Bouleversée par une série de témoignages...

Le dernier Poilu est mort, emportant avec lui ses souvenirs à vifs, ce qui l’a totalement déchiré de l’intérieur, cette foutue guerre que personne ne comprenait totalement.

 Au début, ils sont fiers et confiants. Ils sont persuadés que tout ira bien, qu’ils rentreront (rapidement) vivants et les inquiétudes familiales les amusent presque…

 Presque…

 Ils ne savent pas où ils vont et surtout pourquoi ils y vont mais ils y vont…

 Ainsi, durant les premiers mois tomberont la plupart de leurs compagnons qui laisseront derrière eux des familles entières qui seront elles-mêmes éventrées…

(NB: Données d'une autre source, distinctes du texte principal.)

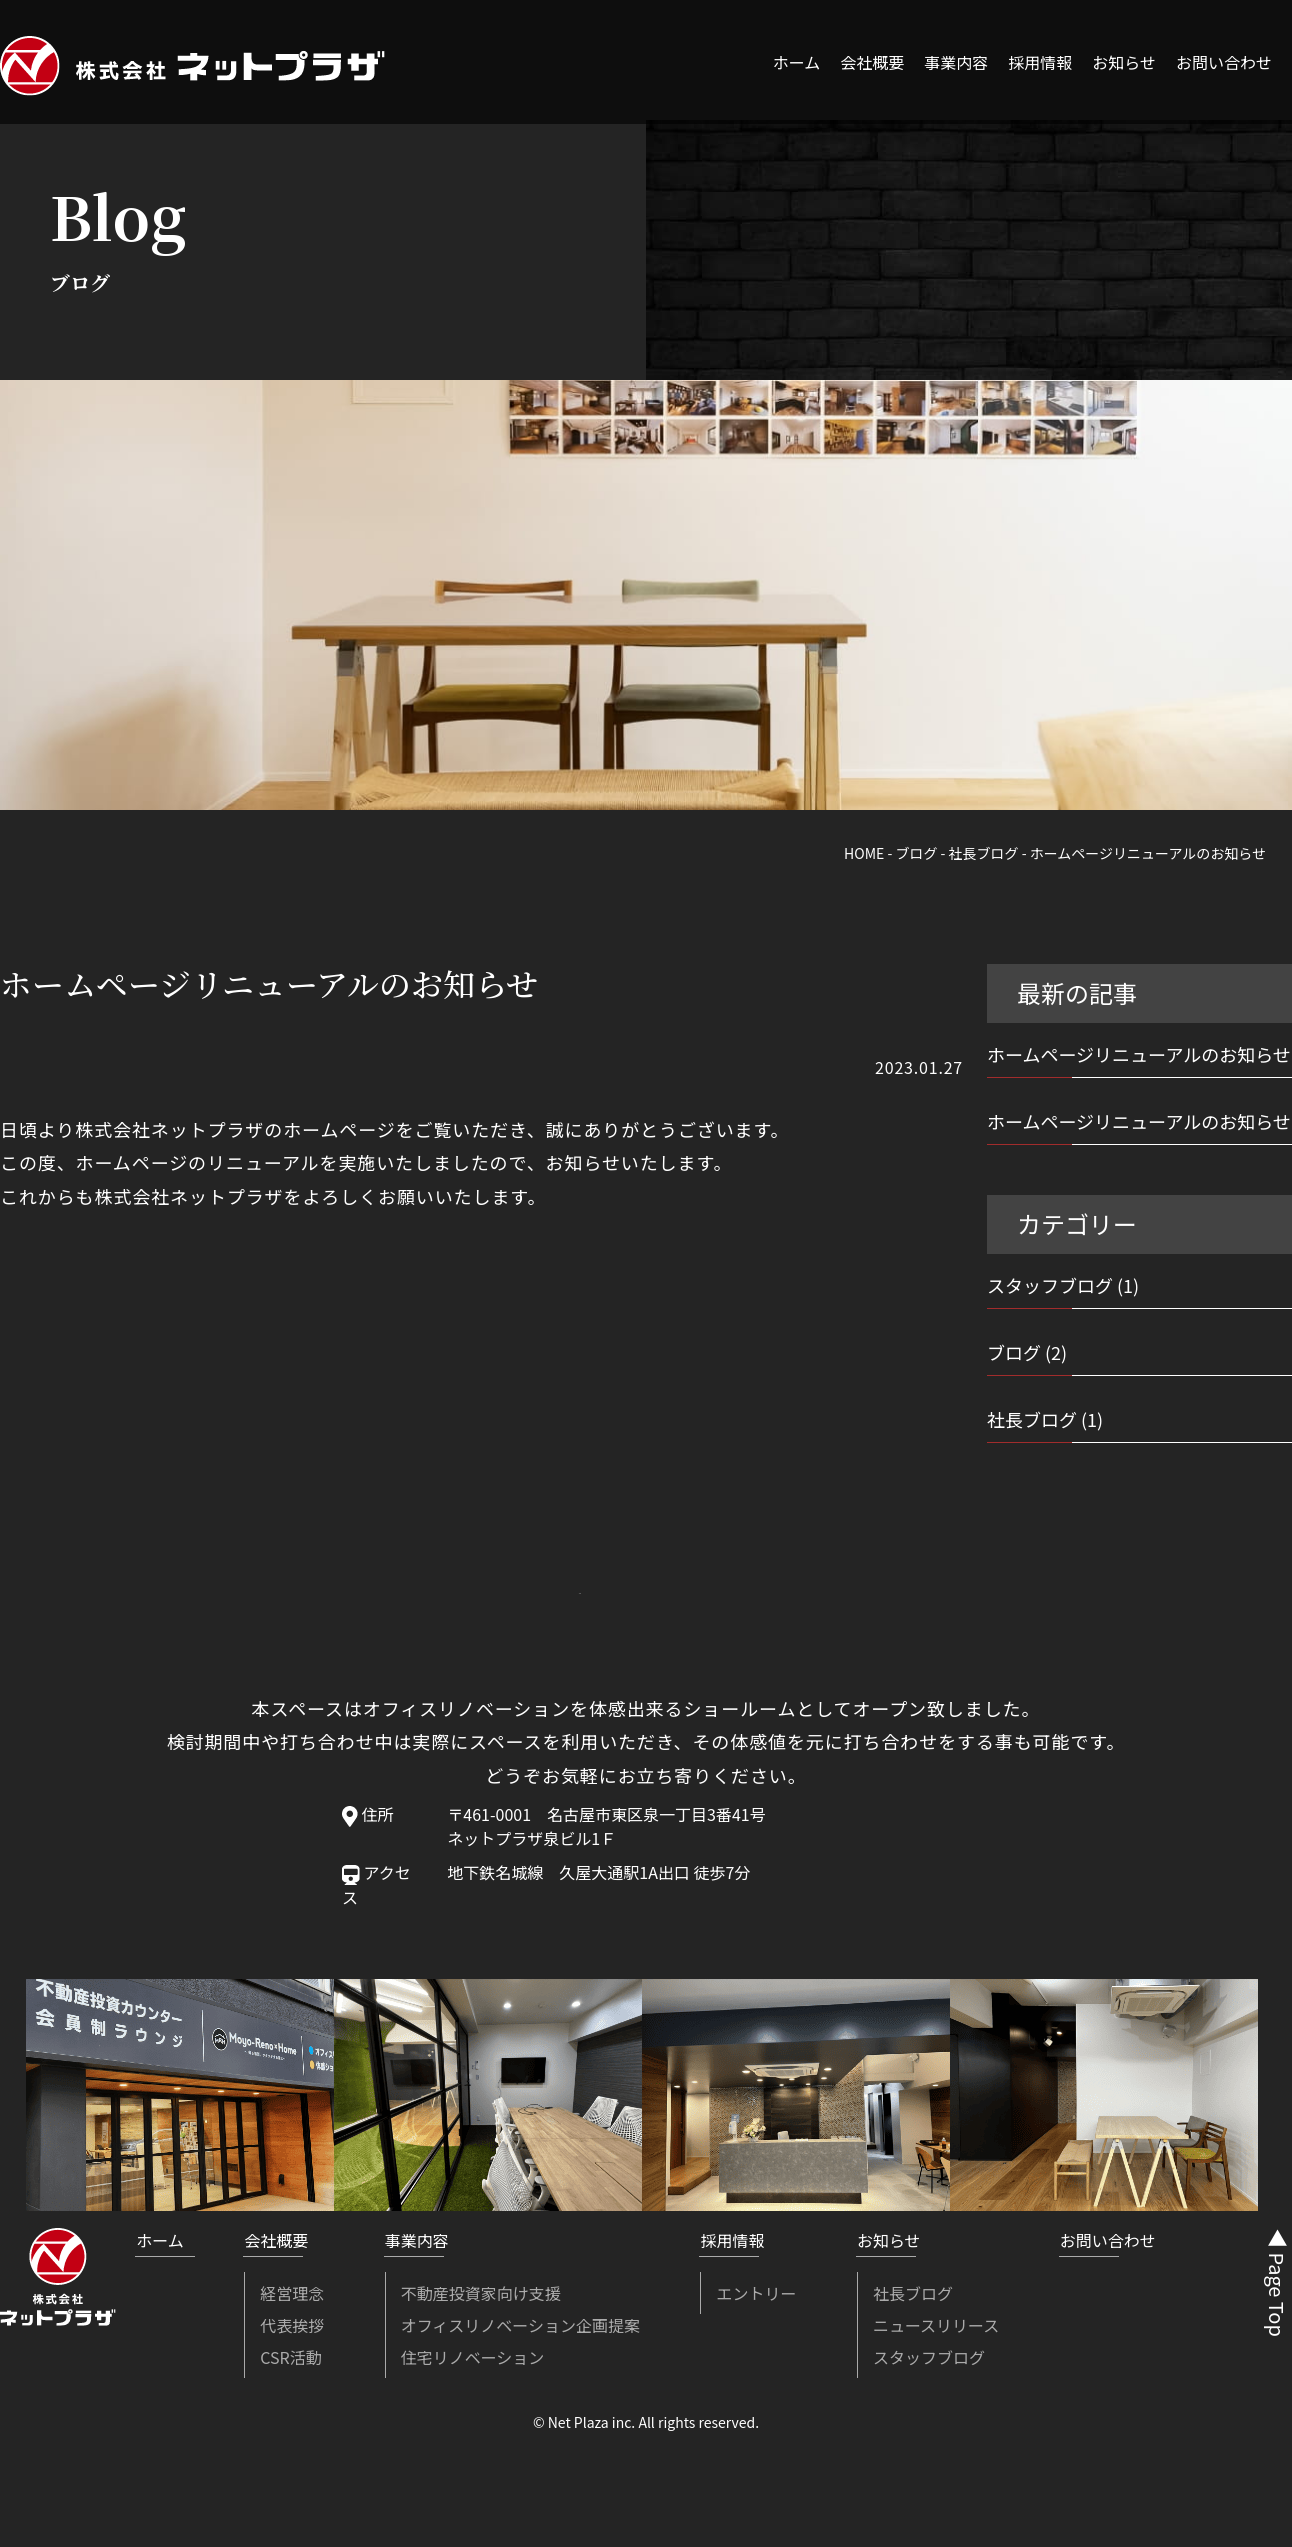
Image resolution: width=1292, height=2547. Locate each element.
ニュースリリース (936, 2325)
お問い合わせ (1224, 62)
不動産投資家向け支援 (481, 2293)
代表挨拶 (292, 2325)
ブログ (1014, 1352)
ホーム (797, 62)
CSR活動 (290, 2357)
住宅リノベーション (473, 2357)
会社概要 (872, 62)
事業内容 (956, 62)
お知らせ (1124, 62)
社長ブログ (1032, 1419)
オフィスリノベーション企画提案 (520, 2325)
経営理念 (292, 2293)
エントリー (756, 2293)
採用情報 (1040, 62)
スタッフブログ (1050, 1285)
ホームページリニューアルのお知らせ (1139, 1054)
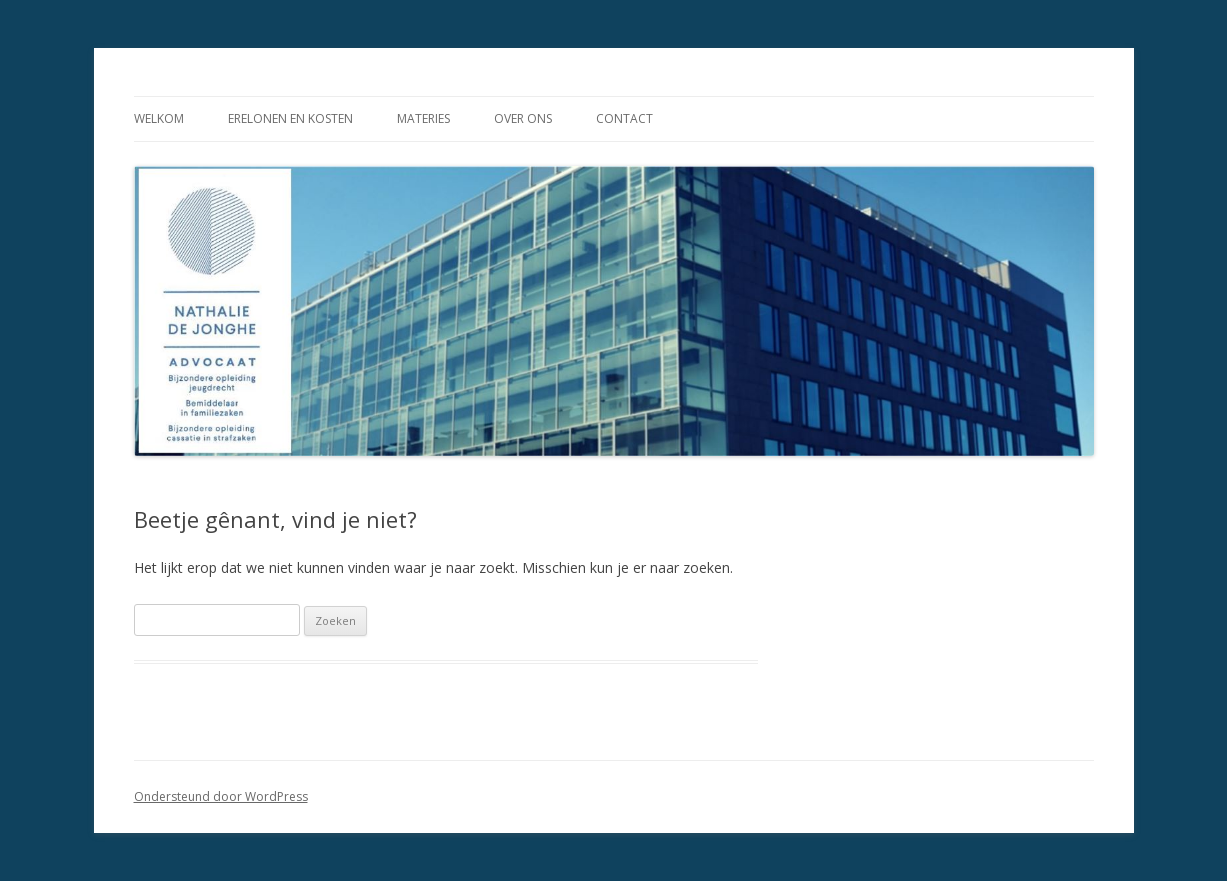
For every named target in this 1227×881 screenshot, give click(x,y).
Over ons (523, 118)
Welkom (159, 118)
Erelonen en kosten (290, 118)
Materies (423, 118)
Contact (624, 118)
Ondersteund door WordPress (221, 796)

Il ya cette note sur la famille de l’auteur d’une des nombreuses lettes de ce recueil, mort durant la guerre, qui m’a frappée car son fils de quatorze ans, à l’époque, a dû aller travailler dans une usine de produits chimiques pour faire vivre sa famille en l’absence d’un père. Au-delà du deuil, il fallait se montrer digne d’être l’homme de la maison, l’aîné, celui qui montre l’exemple, celui qu’on prend pour exemple et celui qui incarne l’exemple… Un an et demi plus tard, à l’âge de quinze ans, il décèdera d’une leucémie…

 

 Au-delà des atrocités de la guerre, il y a eu les atrocités humaines. Et les soldats expliquent, par des mots à demi prononcés tant ils sont rongés par le remord, la honte et le chagrin, qu’ils ne sont plus totalement des hommes à partir du moment où il faut boire à quatre l’eau croupie au fond d’un trou formé par un obus, où il faut manger une simple boule de pain avec du chocolat pour toute la journée, où il faut parfois même se laisser aller… un peu trop… Et c’est ainsi que le soldat devient ivrogne le jour de paye, et c’est ainsi que le fidèle soldat et mari devient l’infidèle et une brute à la simple vue d’un bout de jupe… Quand il y en a…

 

 En 1916 déjà se ressentait le moral au plus bas, les incompréhensions, les lassitudes… Deux ans. Deux ans sur le front, au fin fond des tranchées qui sont colmatées par des cadavres d’autres soldats qui étaient cachés par la boue… et qui se découvrent sous la pluie. Et puis il y a ce passage, où le soldat explique à sa famille que dans la tranchée « Des Joyeux », ils utilisent les pieds des cadavres qui sortent de terre comme porte-manteau…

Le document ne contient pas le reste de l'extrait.